If glamping isn’t your thing, just a short drive north from the spring break revelers of Los Cabos, a string of luxurious hotels occupy stunning, palm-fringed beaches and combine elegance and fine taste with every conceivable amenity. This gilded corridor funnels north to Cabo’s more authentic sibling, San José del Cabo, an understated colonial town awash with galleries and restaurants. From mid-October to mid-April, the ocean off Los Cabos is home to eight species of whale, which affords great whale-watching opportunities.

Source: Thinkstock

Source: Thinkstock

Tokyo, Japan

A land of reinvention and infinite possibility, Japan’s national psyche lends itself quite nicely to the April traveler’s quest for renewal. With pleasant weather (the average temperature is 20 degrees Celsius), April is one of the best times to visit Japan. It’s worth noting, however, that late April sees tourist numbers rise (and corresponding rate hikes) due to the start of the national holiday period known as ‘Golden Week.’

Everyone loves a fine cherry blossom show and nothing quite compares to the pearl-pink cherry blossoms of Tokyo’s Ueno Park, which is also home to stellar cultural institutions such as the Tokyo Metropolitan Art Museum, National Science Museum, and National Museum of Western Art.
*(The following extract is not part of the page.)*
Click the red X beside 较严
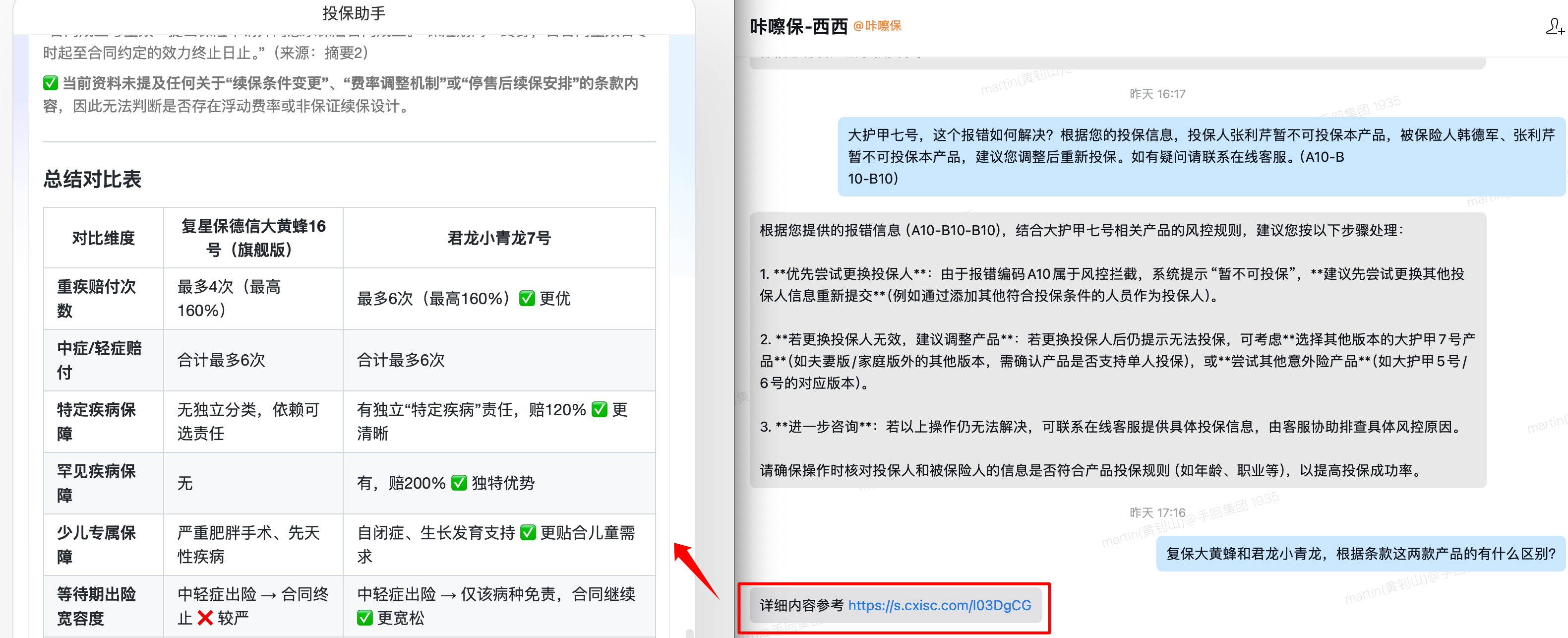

Framed by April blue skies, the perfect cone of snow-capped Mount Fuji provides an ethereal counterpart to the sci-fi vision of Shinjuku with its glass and steel skyscrapers emblazoned with neon.

As for awakening the palette, Japanese cuisine is a sensational fusion of innovative, clean flavors, and refreshing ingredients sporting innumerable Michelin stars. Über fresh sushi or the artful, haute cuisine known as kaiseki provide the perfect antidote to months of comfort food.